> **Exercise description**
From the entries that follow, reproduce exactly and only the lines from the line with "More payment options (1122, 623)" to the line with "Pinkfishes Hub (928, 90)", endpoints included.

> **Records excerpted from a collection**
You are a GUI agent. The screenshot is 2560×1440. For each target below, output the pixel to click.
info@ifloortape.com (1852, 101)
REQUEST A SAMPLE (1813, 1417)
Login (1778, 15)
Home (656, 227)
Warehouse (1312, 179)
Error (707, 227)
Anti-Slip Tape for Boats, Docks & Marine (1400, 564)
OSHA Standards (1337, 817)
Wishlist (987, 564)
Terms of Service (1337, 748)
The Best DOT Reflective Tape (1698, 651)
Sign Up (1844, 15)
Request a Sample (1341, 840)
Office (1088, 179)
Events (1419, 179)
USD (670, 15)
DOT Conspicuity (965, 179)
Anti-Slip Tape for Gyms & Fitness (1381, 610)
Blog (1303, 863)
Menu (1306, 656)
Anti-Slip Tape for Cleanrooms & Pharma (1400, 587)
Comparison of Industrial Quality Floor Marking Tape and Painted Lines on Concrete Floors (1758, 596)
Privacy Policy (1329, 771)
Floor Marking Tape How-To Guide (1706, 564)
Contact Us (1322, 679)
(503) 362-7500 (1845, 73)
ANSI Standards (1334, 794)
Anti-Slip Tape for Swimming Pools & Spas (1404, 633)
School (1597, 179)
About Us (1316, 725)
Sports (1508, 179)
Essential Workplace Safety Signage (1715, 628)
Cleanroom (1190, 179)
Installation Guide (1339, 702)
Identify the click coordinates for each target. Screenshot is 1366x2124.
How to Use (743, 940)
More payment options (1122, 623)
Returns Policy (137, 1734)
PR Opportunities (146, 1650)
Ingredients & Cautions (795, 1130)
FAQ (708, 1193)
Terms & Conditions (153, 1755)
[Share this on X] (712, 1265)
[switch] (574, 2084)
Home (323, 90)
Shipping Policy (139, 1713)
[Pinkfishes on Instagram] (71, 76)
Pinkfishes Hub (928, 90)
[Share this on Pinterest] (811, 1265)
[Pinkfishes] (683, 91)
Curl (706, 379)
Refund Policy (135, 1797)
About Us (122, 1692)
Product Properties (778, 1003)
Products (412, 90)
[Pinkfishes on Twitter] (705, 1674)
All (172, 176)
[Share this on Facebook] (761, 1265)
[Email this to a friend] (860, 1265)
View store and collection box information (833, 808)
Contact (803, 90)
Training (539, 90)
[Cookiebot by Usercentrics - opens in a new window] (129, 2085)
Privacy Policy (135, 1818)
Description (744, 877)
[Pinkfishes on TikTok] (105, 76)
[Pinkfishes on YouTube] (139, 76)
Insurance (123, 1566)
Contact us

> **Your response**
More payment options (1122, 623)
Returns Policy (137, 1734)
PR Opportunities (146, 1650)
Ingredients & Cautions (795, 1130)
FAQ (708, 1193)
Terms & Conditions (153, 1755)
[Share this on X] (712, 1265)
[switch] (574, 2084)
Home (323, 90)
Shipping Policy (139, 1713)
[Pinkfishes on Instagram] (71, 76)
Pinkfishes Hub (928, 90)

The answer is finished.